Besonders ärgerlich für die deutschen Mittelständler: Die Unternehmen aus den Nachbarländern sind durch die CSDDD erst ab 2025 dazu verpflichtet. Bundeswirtschaftsminister Robert Habeck hatte deshalb im Juni vorgeschlagen, das deutsche Lieferkettengesetz auszusetzen, bis die europäische Regelung greift.

Fast drei Viertel der von uns befragten Mittelständler sehen sich direkt oder indirekt vom deutschen Lieferkettensorgfaltspflichtengesetz betroffen.

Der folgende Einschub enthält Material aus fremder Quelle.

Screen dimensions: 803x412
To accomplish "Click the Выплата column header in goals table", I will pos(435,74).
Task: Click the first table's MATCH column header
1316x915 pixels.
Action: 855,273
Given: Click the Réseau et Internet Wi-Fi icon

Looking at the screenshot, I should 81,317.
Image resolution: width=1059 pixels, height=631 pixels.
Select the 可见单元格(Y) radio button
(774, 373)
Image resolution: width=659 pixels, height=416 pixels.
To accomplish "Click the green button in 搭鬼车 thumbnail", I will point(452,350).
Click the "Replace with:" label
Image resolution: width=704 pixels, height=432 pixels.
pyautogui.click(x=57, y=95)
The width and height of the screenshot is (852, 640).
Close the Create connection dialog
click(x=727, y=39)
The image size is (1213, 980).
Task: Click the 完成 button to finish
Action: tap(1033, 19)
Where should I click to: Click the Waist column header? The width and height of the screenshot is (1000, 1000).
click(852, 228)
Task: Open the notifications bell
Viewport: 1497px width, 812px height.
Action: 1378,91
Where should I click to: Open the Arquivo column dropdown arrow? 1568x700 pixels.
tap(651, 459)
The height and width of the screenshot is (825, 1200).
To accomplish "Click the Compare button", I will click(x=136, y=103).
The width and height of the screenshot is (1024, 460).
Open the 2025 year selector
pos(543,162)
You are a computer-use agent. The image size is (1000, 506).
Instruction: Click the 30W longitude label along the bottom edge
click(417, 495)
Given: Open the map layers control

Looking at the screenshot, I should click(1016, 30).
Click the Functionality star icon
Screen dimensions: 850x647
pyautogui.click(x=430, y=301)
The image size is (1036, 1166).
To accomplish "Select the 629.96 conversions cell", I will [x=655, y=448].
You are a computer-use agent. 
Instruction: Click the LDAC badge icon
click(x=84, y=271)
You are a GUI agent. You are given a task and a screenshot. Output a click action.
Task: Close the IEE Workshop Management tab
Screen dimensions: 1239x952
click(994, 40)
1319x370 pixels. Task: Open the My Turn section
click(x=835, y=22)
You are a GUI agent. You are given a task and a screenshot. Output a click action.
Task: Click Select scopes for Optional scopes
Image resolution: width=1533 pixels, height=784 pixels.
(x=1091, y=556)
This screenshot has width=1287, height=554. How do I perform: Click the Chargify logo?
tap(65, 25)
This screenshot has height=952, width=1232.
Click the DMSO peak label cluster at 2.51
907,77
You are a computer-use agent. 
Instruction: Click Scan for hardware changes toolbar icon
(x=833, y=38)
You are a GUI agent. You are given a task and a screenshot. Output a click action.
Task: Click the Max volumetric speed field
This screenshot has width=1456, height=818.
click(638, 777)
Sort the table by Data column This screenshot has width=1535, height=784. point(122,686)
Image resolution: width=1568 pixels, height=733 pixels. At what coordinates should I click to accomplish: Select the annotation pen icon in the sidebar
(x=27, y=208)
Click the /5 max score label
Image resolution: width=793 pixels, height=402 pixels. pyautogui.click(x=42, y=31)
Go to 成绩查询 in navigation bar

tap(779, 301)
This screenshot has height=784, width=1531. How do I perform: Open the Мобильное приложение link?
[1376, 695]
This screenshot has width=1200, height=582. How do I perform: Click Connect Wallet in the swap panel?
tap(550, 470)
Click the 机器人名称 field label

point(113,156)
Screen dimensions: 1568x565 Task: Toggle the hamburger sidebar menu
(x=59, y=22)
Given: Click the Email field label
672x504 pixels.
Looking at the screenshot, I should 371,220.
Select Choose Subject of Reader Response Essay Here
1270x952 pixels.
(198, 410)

Mittelstandsanalyst Andreas da Graça, LBBW Research

Wie die Umfrageergebnisse des Mittelstandsradars zeigen, dürften von diesem bürokratischen Befreiungsschlag weit mehr Unternehmen profitieren als bislang vermutet. Eigentlich sind Mittelständler mit weniger als 250 Mitarbeitern und weniger als 50 Millionen Euro Jahresumsatz vorerst nicht von der Regelung betroffen. Allerdings müssen berichtspflichtige Großunternehmen ihre kleineren Geschäftspartner in die Risikoanalyse und gegebenenfalls in Präventions- und Abhilfemaßnahmen mit einbeziehen und fordern entsprechende Informationen an. Beim Mittelstandsradar 2024 hielten sich nur ein Viertel der befragten Unternehmen direkt vom Lieferkettengesetz betroffen. Weitere 43 Prozent sahen sich allerdings wegen geschäftlicher Verflechtungen indirekt konfrontiert.

25 %

der für den Mittelstandsradar befragten Unternehmen sind direkt vom Lieferkettengesetz betroffen.

Entziehen können sich diese Unternehmen der indirekten Berichtspflicht nicht. Der Umfrage zufolge passen nach dem Lieferkettengesetz berichtspflichtige Unternehmen bereits heute ihre Lieferketten an die neue Gesetzeslage an. Rund die Hälfte der Unternehmen meidet demnach risikoreiche Zulieferer, und jedes dritte Unternehmen möchte auf schwer überprüfbare Zulieferer verzichten. Gleichzeitig planen 29 % der Befragten, sich aus risikoreichen Ländern zurückzuziehen.

43 %

der Mittelständler müssen sich als Zulieferer von Konzernen mit dem Lieferkettengesetz beschäftigen.

Standort Deutschland nicht mehr wettbewerbsfähig?

Das sorge für Fehlanreize, kritisiert LBBW-Analyst Andreas da Graça. Noch 2023 sei von Unternehmen mit einem starken China-Anteil in ihrem Geschäft gefordert worden, ihre Lieferketten krisensicherer aufzustellen. „Da den Ergebnissen zufolge die Attraktivität von Zulieferern aus dem Ausland sinkt, könnte dies ein schlechtes Signal für die angestrebte Diversifizierung von Lieferketten und Handelsbeziehungen sein“, betont der Mittelstandsexperte. „Allerdings sind sich auch noch viele Unternehmen unschlüssig, welche Anpassungsmaßnahmen in Zukunft getroffen werden sollen.“ Jedes vierte Unternehmen konnte nicht erklären, wie sich ihr Lieferantenstamm wegen des Lieferkettengesetzes geändert habe oder verändern werde.

Hemmende Faktoren für Geschäftsaktivitäten

Quelle: LBBW Research

Viele deutsche Mittelständler beklagen seit Längerem, dass die Wettbewerbsfähigkeit des Standorts Deutschland nicht mehr im Mittelpunkt des politischen Handelns steht. Statt Planungssicherheit und Berechenbarkeit sowie Entlastungen für Unternehmen gebe es eine Überregulierung, wie zum Beispiel bei den ausufernden Berichtspflichten, so die Klage. Das Mittelstandsradar zeigt dabei, wie stark sich Bürokratie und Mittelstand inzwischen entzweit haben. Die überwiegende Mehrheit der durch das LBBW Research im April 2024 befragten knapp 300 Unternehmen stuft den hohen bürokratischen Aufwand (84 %) als Hauptbelastungsfaktor ein. An zweiter Stelle stehen die damit stark verwandten hohen regulatorischen Anforderungen (72 %). Erst den dritten Platz teilen sich die Nachfrageschwäche sowie der inzwischen teilweise dramatische Fachkräftemangel mit jeweils 65 %.